O uso do "tu" e "você" no semiárido baiano: um estudo em tempo aparente e em tempo real de curta duração

Mércia Mota da Silva

Resumo


Sociolinguística é o ramo da linguística responsável por estudar a relação entre a língua
e a sociedade e o modo como empregamos a linguagem em diferentes circunstâncias
sociais. A sociolinguística exprime a fala humana, mostrando como um modo de falar
pode especificar a idade, o sexo, a classe social e o intelecto do falante. Entende-se por
variação linguística “diversas maneiras de se dizer a mesma coisa em um mesmo
contexto, e com o mesmo valor de verdade”. (Tarallo, 1990).
O Português Brasileiro dispõe de diversos pronomes de tratamento e pronomes pessoais
a fim de identificarmos as pessoas do discurso. Os pronomes com os quais
trabalharemos são tu e você, que apresentam variação na segunda pessoa do singular de
com cada região do país.

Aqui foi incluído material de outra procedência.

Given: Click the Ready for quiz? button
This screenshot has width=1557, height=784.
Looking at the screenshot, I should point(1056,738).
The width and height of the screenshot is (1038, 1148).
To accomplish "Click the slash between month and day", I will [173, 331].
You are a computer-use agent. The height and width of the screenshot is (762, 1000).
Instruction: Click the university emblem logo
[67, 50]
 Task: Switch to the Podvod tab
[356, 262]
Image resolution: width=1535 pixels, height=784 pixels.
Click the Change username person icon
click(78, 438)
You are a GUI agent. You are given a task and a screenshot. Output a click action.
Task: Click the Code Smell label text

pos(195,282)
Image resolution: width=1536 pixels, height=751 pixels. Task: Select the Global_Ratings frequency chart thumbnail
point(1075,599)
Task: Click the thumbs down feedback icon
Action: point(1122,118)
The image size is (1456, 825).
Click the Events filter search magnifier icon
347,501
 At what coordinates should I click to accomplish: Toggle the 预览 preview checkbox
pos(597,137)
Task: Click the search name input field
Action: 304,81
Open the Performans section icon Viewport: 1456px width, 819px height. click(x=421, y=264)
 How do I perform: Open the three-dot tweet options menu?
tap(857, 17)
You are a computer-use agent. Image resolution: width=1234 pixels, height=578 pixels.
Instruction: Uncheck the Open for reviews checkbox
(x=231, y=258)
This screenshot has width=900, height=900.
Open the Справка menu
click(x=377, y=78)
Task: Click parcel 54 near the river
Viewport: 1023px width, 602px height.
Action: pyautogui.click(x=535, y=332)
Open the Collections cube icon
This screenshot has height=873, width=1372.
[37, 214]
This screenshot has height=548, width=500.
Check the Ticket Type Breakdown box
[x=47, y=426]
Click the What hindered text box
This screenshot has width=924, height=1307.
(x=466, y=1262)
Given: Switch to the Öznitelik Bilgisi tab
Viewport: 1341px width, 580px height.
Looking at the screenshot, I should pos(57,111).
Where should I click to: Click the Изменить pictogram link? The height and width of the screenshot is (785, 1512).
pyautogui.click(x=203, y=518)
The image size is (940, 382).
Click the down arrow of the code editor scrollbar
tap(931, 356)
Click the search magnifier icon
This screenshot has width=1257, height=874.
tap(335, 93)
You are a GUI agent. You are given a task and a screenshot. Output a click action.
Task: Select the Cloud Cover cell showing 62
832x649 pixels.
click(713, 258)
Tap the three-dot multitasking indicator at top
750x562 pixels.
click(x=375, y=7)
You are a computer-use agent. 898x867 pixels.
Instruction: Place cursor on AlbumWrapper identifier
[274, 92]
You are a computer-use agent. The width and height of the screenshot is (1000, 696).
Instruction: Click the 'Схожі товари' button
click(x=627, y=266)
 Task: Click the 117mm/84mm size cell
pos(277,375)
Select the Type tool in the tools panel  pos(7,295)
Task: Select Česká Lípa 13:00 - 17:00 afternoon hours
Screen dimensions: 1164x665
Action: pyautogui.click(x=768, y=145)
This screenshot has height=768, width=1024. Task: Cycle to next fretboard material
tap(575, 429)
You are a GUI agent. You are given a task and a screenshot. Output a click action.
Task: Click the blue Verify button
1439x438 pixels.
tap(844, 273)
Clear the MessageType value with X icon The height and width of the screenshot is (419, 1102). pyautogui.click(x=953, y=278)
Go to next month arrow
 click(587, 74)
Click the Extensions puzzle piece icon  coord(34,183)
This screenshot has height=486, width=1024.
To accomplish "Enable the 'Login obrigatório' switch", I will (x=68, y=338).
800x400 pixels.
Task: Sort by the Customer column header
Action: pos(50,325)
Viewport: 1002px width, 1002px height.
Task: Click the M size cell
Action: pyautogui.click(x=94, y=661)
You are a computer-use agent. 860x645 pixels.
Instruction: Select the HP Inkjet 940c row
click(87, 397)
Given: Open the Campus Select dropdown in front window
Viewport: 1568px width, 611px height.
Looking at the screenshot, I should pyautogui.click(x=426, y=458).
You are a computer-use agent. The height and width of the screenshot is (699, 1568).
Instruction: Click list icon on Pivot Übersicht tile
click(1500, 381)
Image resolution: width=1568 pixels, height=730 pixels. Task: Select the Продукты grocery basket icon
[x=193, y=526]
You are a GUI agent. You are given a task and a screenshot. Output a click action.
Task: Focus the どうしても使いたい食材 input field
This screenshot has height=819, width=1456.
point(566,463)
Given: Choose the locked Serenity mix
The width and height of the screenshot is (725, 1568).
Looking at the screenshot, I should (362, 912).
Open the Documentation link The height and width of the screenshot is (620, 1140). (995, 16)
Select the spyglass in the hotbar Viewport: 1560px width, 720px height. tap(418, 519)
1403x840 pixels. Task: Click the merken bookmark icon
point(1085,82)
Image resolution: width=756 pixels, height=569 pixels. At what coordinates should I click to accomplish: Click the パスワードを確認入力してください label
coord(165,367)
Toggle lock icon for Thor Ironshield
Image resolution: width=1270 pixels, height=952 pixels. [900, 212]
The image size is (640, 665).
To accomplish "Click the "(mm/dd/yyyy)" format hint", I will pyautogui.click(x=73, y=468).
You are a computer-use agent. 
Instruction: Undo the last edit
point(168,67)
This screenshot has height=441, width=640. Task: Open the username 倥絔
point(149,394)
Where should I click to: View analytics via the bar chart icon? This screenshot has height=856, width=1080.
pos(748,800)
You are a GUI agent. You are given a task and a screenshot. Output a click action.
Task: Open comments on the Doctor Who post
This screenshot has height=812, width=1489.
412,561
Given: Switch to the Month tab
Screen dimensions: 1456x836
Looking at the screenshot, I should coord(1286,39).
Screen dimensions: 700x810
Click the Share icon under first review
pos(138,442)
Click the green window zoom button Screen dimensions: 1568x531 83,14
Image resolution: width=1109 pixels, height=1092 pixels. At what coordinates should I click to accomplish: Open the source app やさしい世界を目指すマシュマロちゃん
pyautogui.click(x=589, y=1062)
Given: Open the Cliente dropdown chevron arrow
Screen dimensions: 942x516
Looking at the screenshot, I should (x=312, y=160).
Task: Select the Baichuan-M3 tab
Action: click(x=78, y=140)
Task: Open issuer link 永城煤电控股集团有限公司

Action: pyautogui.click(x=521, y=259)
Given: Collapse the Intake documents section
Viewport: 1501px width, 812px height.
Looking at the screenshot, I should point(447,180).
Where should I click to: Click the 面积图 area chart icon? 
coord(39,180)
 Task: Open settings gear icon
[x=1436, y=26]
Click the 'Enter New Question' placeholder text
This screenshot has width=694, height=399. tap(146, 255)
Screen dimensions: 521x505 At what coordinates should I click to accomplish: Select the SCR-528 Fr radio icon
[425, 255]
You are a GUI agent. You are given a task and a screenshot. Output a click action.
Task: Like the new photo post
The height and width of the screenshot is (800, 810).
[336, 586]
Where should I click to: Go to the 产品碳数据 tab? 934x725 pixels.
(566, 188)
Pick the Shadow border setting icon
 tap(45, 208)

Esse feito é possível pois, apesar de falarmos a mesma língua,
esta não é, como diz Labov, uma estrutura autônoma, separada de fatores externos, mas
sim, como afirmam os sociolinguistas, é um construto heterogêneo, isto é, a língua
permite uma variabilidade, o fato de que se pode haver mais de uma forma para
expressar o mesmo significado. O acréscimo da forma você como pronome pessoal, ao
invés do original pronome de tratamento do português brasileiro resultou na alteração
do quadro de pronomes, já que há simultaneidade nas duas formas pronominais de
tratamento tu/você como formas de referência à segunda pessoa do singular. Assim
sendo, a presente pesquisa objetiva, precipuamente, observar a variação de tais
pronomes no português popular escrito e falado do semiárido baiano. Destarte, para
compor a pesquisa, foi escolhido um corpus, o qual, se aproximasse o mais fiel possível
do falar espontâneo dos falantes. O corpus é constituído por: 1) 91 cartas pessoais
editadas e publicadas por (CARNEIRO; SANTIAGO; OLIVEIRA, 2011), escritas entre
os anos de 1809 - 2000, por pessoas de baixa escolaridade. 2) 12 entrevistas
sociolinguísticas, com pessoas com nenhuma ou baixa escolaridade, na comunidade de
Piabas, município de Caem, Piemonte da Chapada Diamantina, Bahia.